→ **About this exercise**: Repeat the listing exactly. Do not carry over any pictures.

→ **Listed entries**:
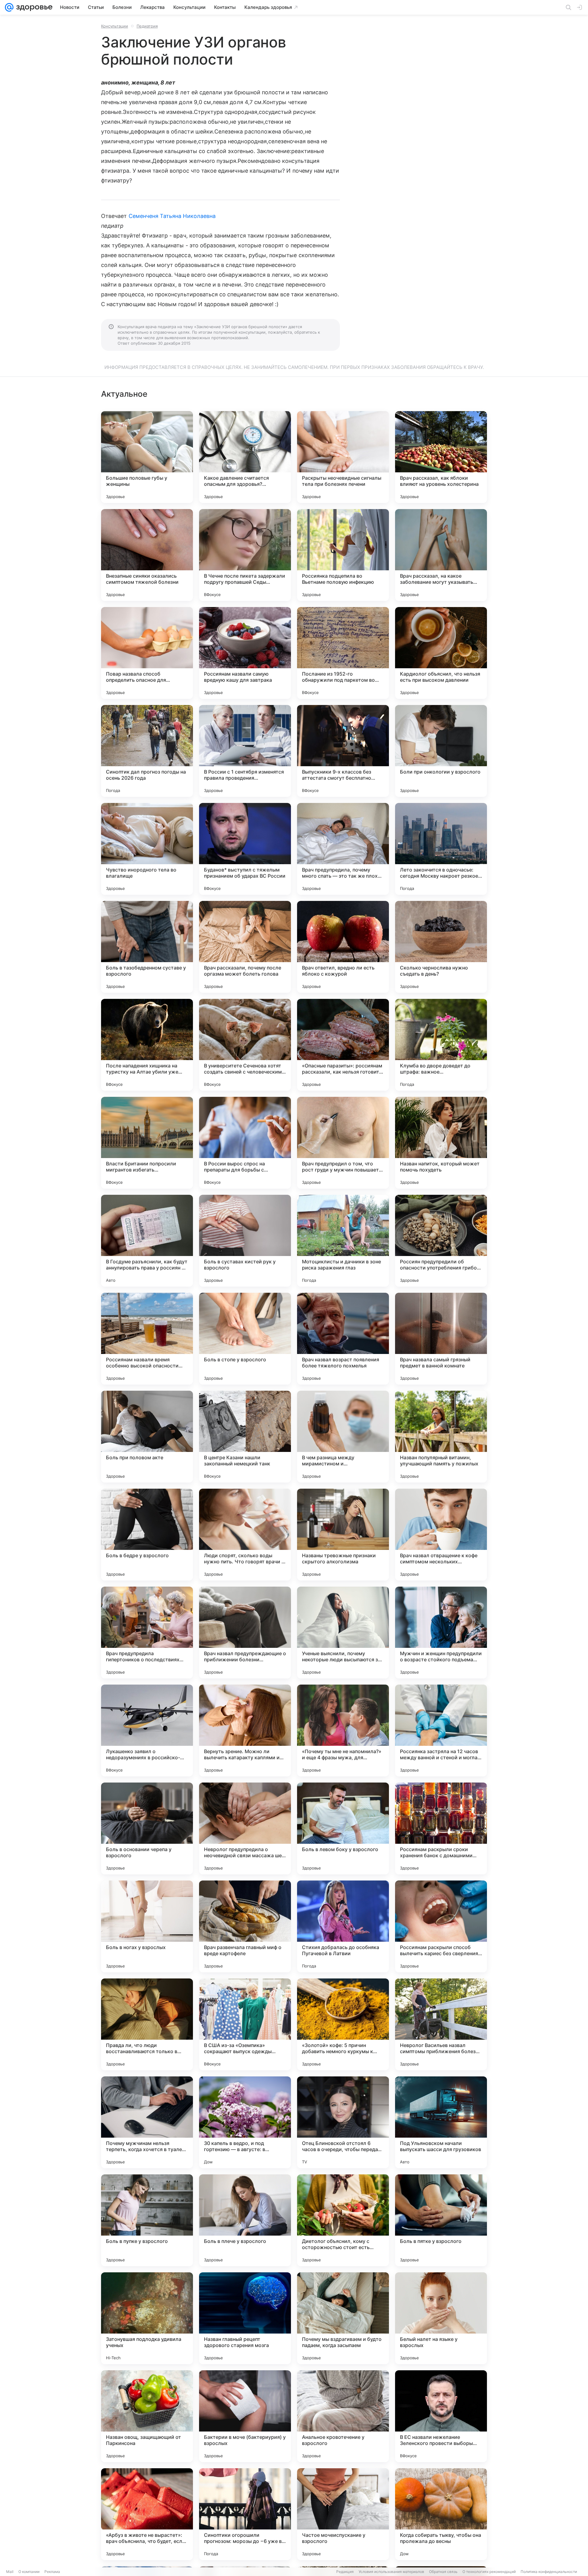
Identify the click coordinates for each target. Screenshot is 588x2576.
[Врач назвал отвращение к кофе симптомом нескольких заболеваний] (441, 1534)
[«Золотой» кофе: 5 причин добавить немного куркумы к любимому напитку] (343, 2024)
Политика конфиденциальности (549, 2571)
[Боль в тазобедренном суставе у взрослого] (147, 947)
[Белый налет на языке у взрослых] (441, 2318)
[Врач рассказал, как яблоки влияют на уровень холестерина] (441, 457)
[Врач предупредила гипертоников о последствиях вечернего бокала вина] (147, 1632)
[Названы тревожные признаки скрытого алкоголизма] (343, 1534)
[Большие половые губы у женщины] (147, 457)
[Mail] (9, 7)
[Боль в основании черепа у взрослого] (147, 1828)
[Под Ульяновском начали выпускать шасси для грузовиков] (441, 2122)
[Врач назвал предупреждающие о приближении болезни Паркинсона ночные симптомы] (245, 1632)
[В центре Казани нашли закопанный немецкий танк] (245, 1437)
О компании (29, 2571)
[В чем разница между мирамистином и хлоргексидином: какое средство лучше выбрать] (343, 1437)
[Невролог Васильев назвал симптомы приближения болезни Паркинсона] (441, 2024)
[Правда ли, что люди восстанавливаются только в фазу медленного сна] (147, 2024)
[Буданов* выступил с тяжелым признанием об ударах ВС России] (245, 849)
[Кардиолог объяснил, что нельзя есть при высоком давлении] (441, 653)
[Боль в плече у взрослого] (245, 2220)
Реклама (52, 2571)
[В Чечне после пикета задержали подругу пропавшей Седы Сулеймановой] (245, 555)
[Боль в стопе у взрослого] (245, 1339)
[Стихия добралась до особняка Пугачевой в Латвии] (343, 1926)
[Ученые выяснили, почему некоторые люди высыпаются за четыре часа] (343, 1632)
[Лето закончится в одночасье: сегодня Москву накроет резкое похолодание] (441, 849)
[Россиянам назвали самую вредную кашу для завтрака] (245, 653)
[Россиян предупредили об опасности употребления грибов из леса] (441, 1241)
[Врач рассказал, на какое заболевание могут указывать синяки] (441, 555)
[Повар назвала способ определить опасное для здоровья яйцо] (147, 653)
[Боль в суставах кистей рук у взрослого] (245, 1241)
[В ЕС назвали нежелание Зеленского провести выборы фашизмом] (441, 2416)
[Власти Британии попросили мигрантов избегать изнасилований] (147, 1143)
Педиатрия (147, 26)
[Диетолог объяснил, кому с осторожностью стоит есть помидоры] (343, 2220)
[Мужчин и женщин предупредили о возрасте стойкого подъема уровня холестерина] (441, 1632)
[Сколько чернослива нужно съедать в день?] (441, 947)
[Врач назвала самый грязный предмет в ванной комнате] (441, 1339)
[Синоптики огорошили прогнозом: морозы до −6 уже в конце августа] (245, 2514)
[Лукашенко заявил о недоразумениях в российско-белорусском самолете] (147, 1730)
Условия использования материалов (391, 2571)
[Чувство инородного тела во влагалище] (147, 849)
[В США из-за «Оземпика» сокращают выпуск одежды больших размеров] (245, 2024)
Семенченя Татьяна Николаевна (172, 216)
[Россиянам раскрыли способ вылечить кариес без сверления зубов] (441, 1926)
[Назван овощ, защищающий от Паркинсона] (147, 2416)
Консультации (114, 26)
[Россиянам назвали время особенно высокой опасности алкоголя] (147, 1339)
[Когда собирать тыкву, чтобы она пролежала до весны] (441, 2514)
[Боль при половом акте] (147, 1437)
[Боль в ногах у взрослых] (147, 1926)
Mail (9, 2571)
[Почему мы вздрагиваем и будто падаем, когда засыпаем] (343, 2318)
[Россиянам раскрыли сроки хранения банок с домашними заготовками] (441, 1828)
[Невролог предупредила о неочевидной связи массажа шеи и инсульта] (245, 1828)
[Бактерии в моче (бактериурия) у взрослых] (245, 2416)
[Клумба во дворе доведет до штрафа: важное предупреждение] (441, 1045)
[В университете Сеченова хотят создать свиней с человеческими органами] (245, 1045)
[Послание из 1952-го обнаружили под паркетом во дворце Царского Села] (343, 653)
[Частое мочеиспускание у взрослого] (343, 2514)
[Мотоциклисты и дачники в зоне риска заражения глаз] (343, 1241)
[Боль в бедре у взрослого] (147, 1534)
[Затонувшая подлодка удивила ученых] (147, 2318)
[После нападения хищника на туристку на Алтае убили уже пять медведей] (147, 1045)
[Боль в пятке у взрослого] (441, 2220)
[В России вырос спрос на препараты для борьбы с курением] (245, 1143)
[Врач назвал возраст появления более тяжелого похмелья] (343, 1339)
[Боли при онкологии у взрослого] (441, 751)
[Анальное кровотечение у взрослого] (343, 2416)
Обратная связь (443, 2571)
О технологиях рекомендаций (489, 2571)
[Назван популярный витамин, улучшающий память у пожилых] (441, 1437)
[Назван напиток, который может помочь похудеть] (441, 1143)
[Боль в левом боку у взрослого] (343, 1828)
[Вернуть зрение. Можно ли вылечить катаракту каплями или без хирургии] (245, 1730)
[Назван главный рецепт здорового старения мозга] (245, 2318)
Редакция (345, 2571)
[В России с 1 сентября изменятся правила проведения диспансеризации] (245, 751)
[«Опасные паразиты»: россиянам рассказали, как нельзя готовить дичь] (343, 1045)
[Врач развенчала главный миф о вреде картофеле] (245, 1926)
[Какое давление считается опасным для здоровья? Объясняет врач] (245, 457)
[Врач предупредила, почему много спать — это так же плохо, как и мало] (343, 849)
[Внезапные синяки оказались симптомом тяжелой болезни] (147, 555)
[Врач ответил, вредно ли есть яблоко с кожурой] (343, 947)
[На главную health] (33, 7)
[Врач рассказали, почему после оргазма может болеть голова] (245, 947)
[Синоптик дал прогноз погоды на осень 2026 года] (147, 751)
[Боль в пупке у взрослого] (147, 2220)
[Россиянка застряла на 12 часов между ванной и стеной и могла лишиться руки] (441, 1730)
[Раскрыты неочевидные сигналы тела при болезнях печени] (343, 457)
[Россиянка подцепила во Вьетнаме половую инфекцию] (343, 555)
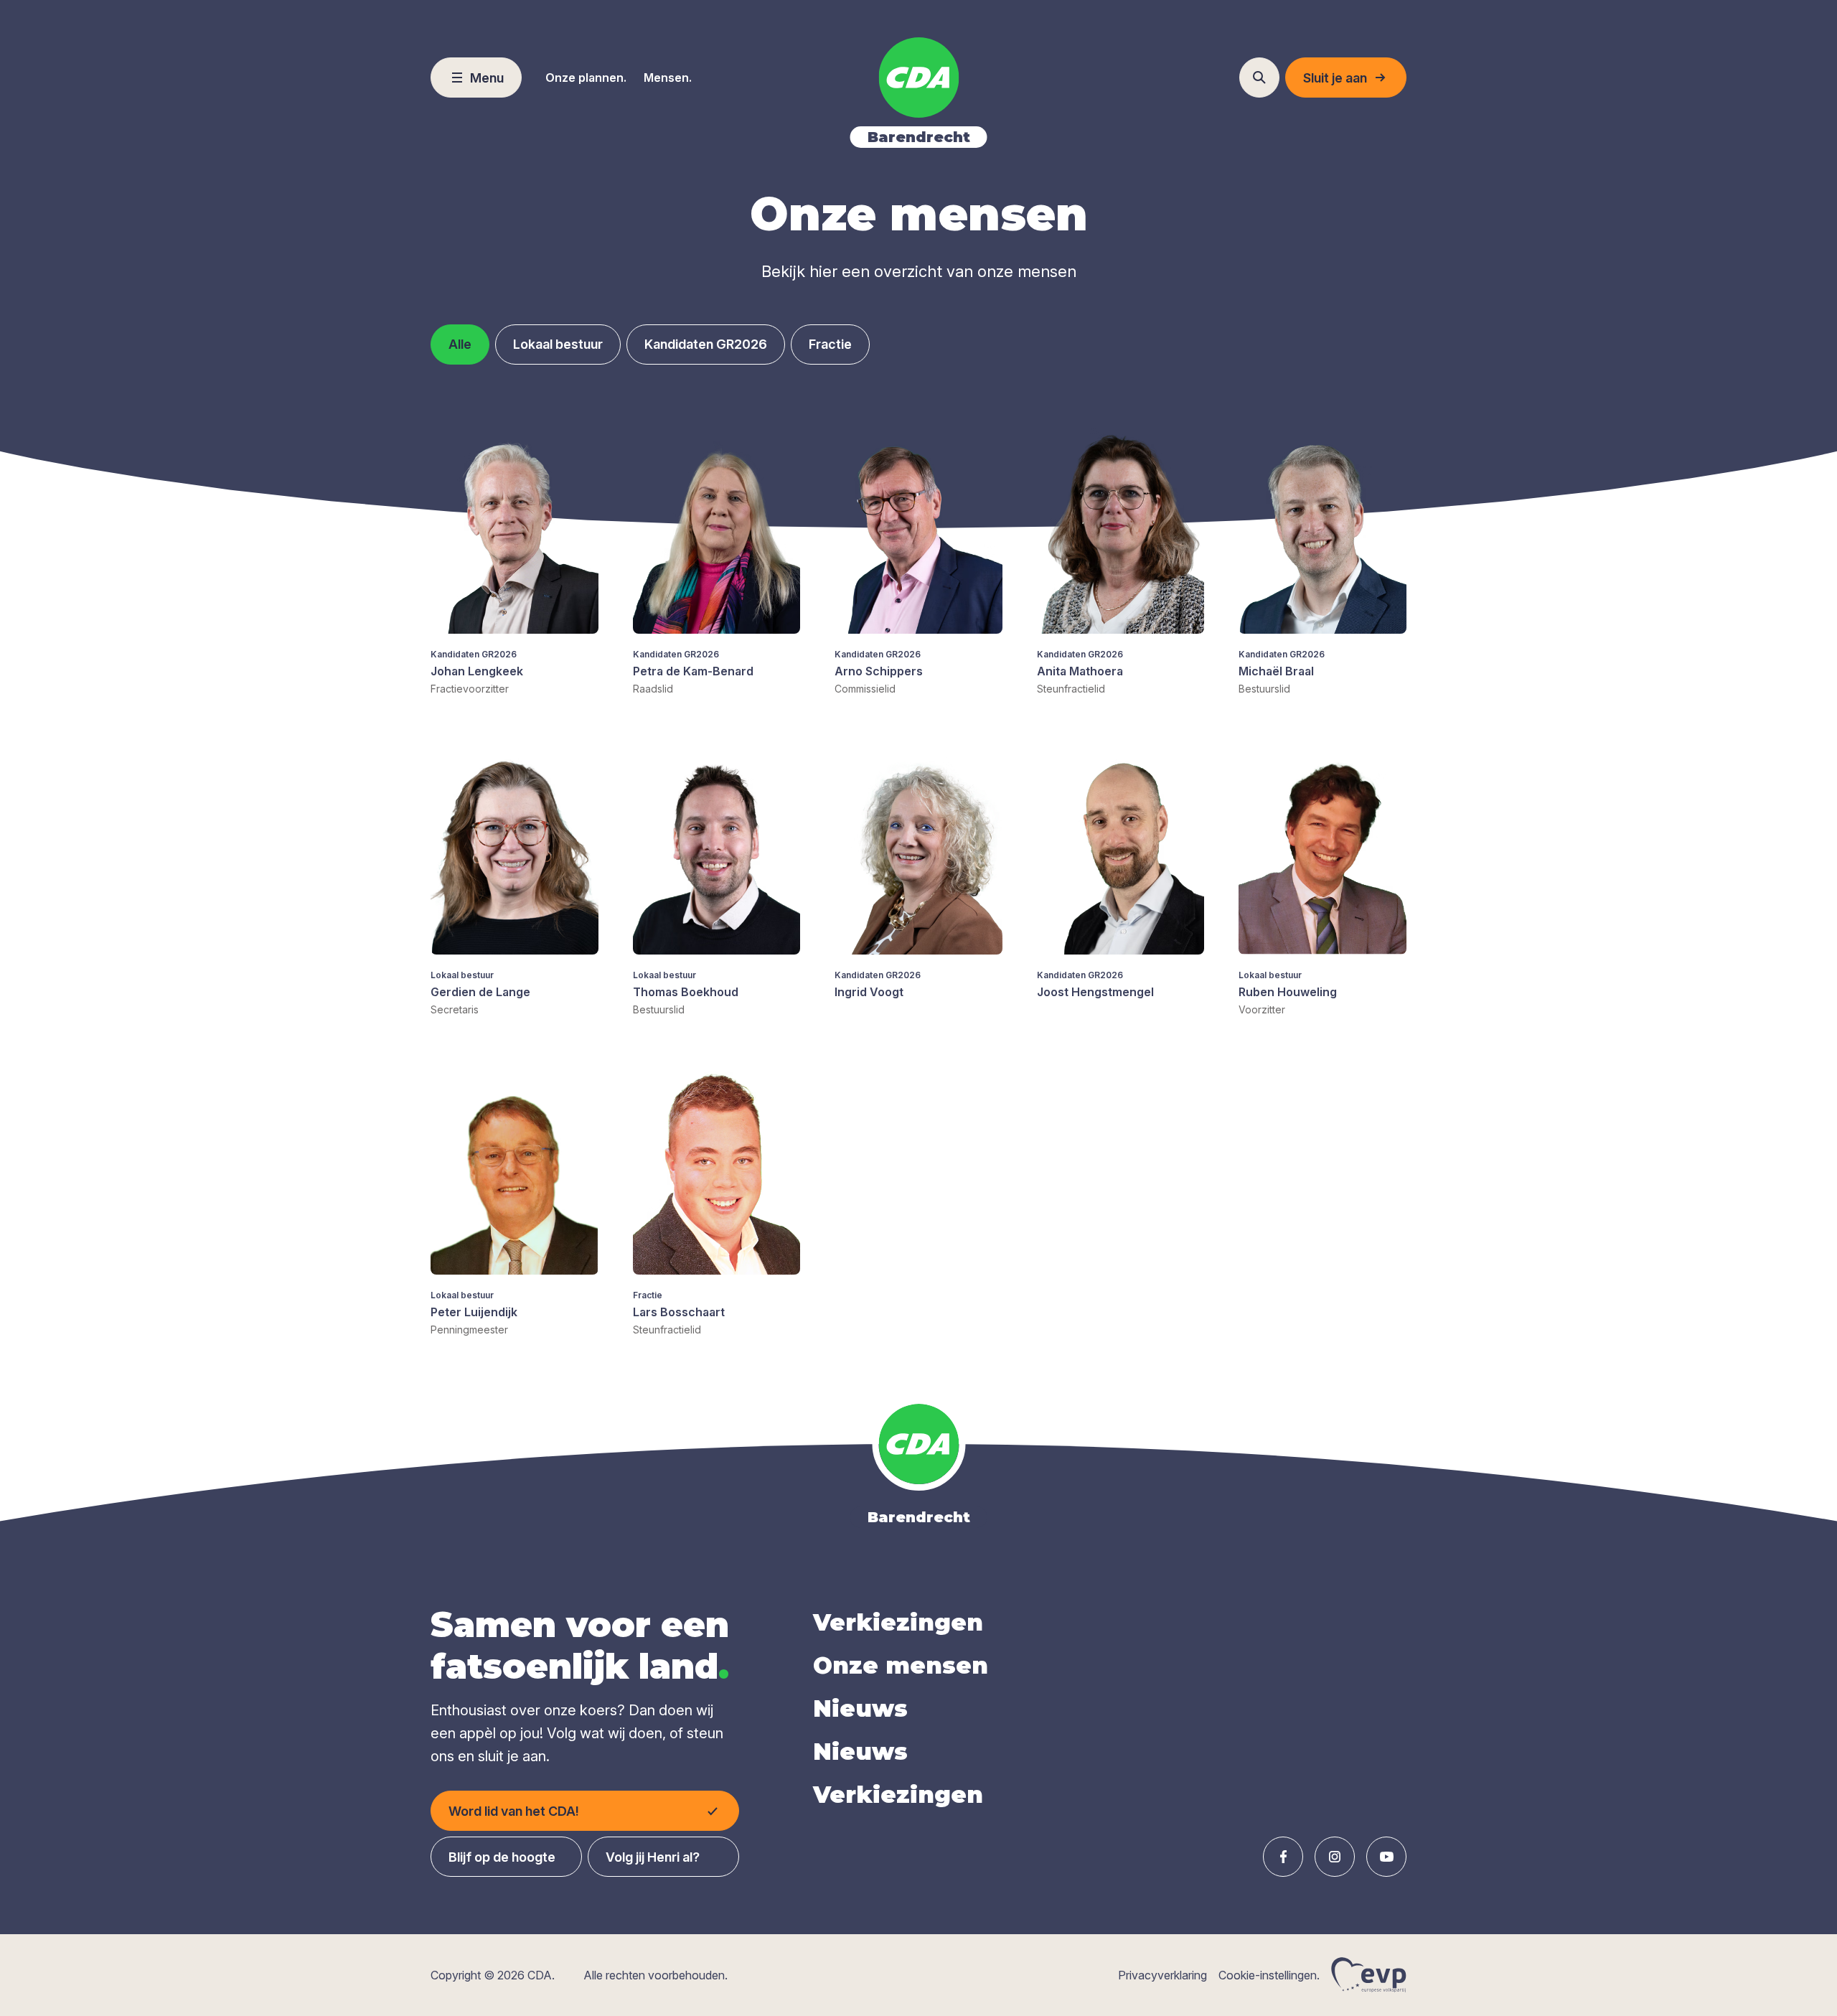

→ **Response box**:
Identify the click coordinates for each target. Screenshot is 588x2576.
[Врач назвал отвращение к кофе симптомом нескольких заболеваний] (441, 1534)
[«Золотой» кофе: 5 причин добавить немного куркумы к любимому напитку] (343, 2024)
Политика конфиденциальности (549, 2571)
[Боль в тазобедренном суставе у взрослого] (147, 947)
[Белый налет на языке у взрослых] (441, 2318)
[Врач рассказал, как яблоки влияют на уровень холестерина] (441, 457)
[Врач предупредила гипертоников о последствиях вечернего бокала вина] (147, 1632)
[Названы тревожные признаки скрытого алкоголизма] (343, 1534)
[Большие половые губы у женщины] (147, 457)
[Mail] (9, 7)
[Боль в основании черепа у взрослого] (147, 1828)
[Под Ульяновском начали выпускать шасси для грузовиков] (441, 2122)
[Врач назвал предупреждающие о приближении болезни Паркинсона ночные симптомы] (245, 1632)
[В центре Казани нашли закопанный немецкий танк] (245, 1437)
О компании (29, 2571)
[В чем разница между мирамистином и хлоргексидином: какое средство лучше выбрать] (343, 1437)
[Невролог Васильев назвал симптомы приближения болезни Паркинсона] (441, 2024)
[Правда ли, что люди восстанавливаются только в фазу медленного сна] (147, 2024)
[Буданов* выступил с тяжелым признанием об ударах ВС России] (245, 849)
[Кардиолог объяснил, что нельзя есть при высоком давлении] (441, 653)
[Боль в плече у взрослого] (245, 2220)
Реклама (52, 2571)
[В Чечне после пикета задержали подругу пропавшей Седы Сулеймановой] (245, 555)
[Боль в стопе у взрослого] (245, 1339)
[Стихия добралась до особняка Пугачевой в Латвии] (343, 1926)
[Ученые выяснили, почему некоторые люди высыпаются за четыре часа] (343, 1632)
[Лето закончится в одночасье: сегодня Москву накроет резкое похолодание] (441, 849)
[Россиянам назвали самую вредную кашу для завтрака] (245, 653)
[Россиян предупредили об опасности употребления грибов из леса] (441, 1241)
[Врач рассказал, на какое заболевание могут указывать синяки] (441, 555)
[Повар назвала способ определить опасное для здоровья яйцо] (147, 653)
[Боль в суставах кистей рук у взрослого] (245, 1241)
[В ЕС назвали нежелание Зеленского провести выборы фашизмом] (441, 2416)
[Власти Британии попросили мигрантов избегать изнасилований] (147, 1143)
Педиатрия (147, 26)
[Диетолог объяснил, кому с осторожностью стоит есть помидоры] (343, 2220)
[Мужчин и женщин предупредили о возрасте стойкого подъема уровня холестерина] (441, 1632)
[Сколько чернослива нужно съедать в день?] (441, 947)
[Врач назвала самый грязный предмет в ванной комнате] (441, 1339)
[Синоптики огорошили прогнозом: морозы до −6 уже в конце августа] (245, 2514)
[Лукашенко заявил о недоразумениях в российско-белорусском самолете] (147, 1730)
Условия использования материалов (391, 2571)
[Чувство инородного тела во влагалище] (147, 849)
[В США из-за «Оземпика» сокращают выпуск одежды больших размеров] (245, 2024)
Семенченя Татьяна Николаевна (172, 216)
[Россиянам раскрыли способ вылечить кариес без сверления зубов] (441, 1926)
[Назван овощ, защищающий от Паркинсона] (147, 2416)
Консультации (114, 26)
[Россиянам назвали время особенно высокой опасности алкоголя] (147, 1339)
[Когда собирать тыкву, чтобы она пролежала до весны] (441, 2514)
[Боль при половом акте] (147, 1437)
[Боль в ногах у взрослых] (147, 1926)
Mail (9, 2571)
[Почему мы вздрагиваем и будто падаем, когда засыпаем] (343, 2318)
[Россиянам раскрыли сроки хранения банок с домашними заготовками] (441, 1828)
[Невролог предупредила о неочевидной связи массажа шеи и инсульта] (245, 1828)
[Бактерии в моче (бактериурия) у взрослых] (245, 2416)
[Клумба во дворе доведет до штрафа: важное предупреждение] (441, 1045)
[В университете Сеченова хотят создать свиней с человеческими органами] (245, 1045)
[Послание из 1952-го обнаружили под паркетом во дворце Царского Села] (343, 653)
[Частое мочеиспускание у взрослого] (343, 2514)
[Мотоциклисты и дачники в зоне риска заражения глаз] (343, 1241)
[Боль в бедре у взрослого] (147, 1534)
[Затонувшая подлодка удивила ученых] (147, 2318)
[После нападения хищника на туристку на Алтае убили уже пять медведей] (147, 1045)
[Боль в пятке у взрослого] (441, 2220)
[В России вырос спрос на препараты для борьбы с курением] (245, 1143)
[Врач назвал возраст появления более тяжелого похмелья] (343, 1339)
[Боли при онкологии у взрослого] (441, 751)
[Анальное кровотечение у взрослого] (343, 2416)
Обратная связь (443, 2571)
О технологиях рекомендаций (489, 2571)
[Назван популярный витамин, улучшающий память у пожилых] (441, 1437)
[Назван напиток, который может помочь похудеть] (441, 1143)
[Боль в левом боку у взрослого] (343, 1828)
[Вернуть зрение. Можно ли вылечить катаракту каплями или без хирургии] (245, 1730)
[Назван главный рецепт здорового старения мозга] (245, 2318)
Редакция (345, 2571)
[В России с 1 сентября изменятся правила проведения диспансеризации] (245, 751)
[«Опасные паразиты»: россиянам рассказали, как нельзя готовить дичь] (343, 1045)
[Врач развенчала главный миф о вреде картофеле] (245, 1926)
[Какое давление считается опасным для здоровья? Объясняет врач] (245, 457)
[Врач предупредила, почему много спать — это так же плохо, как и мало] (343, 849)
[Внезапные синяки оказались симптомом тяжелой болезни] (147, 555)
[Врач ответил, вредно ли есть яблоко с кожурой] (343, 947)
[На главную health] (33, 7)
[Врач рассказали, почему после оргазма может болеть голова] (245, 947)
[Синоптик дал прогноз погоды на осень 2026 года] (147, 751)
[Боль в пупке у взрослого] (147, 2220)
[Россиянка застряла на 12 часов между ванной и стеной и могла лишиться руки] (441, 1730)
[Раскрыты неочевидные сигналы тела при болезнях печени] (343, 457)
[Россиянка подцепила во Вьетнаме половую инфекцию] (343, 555)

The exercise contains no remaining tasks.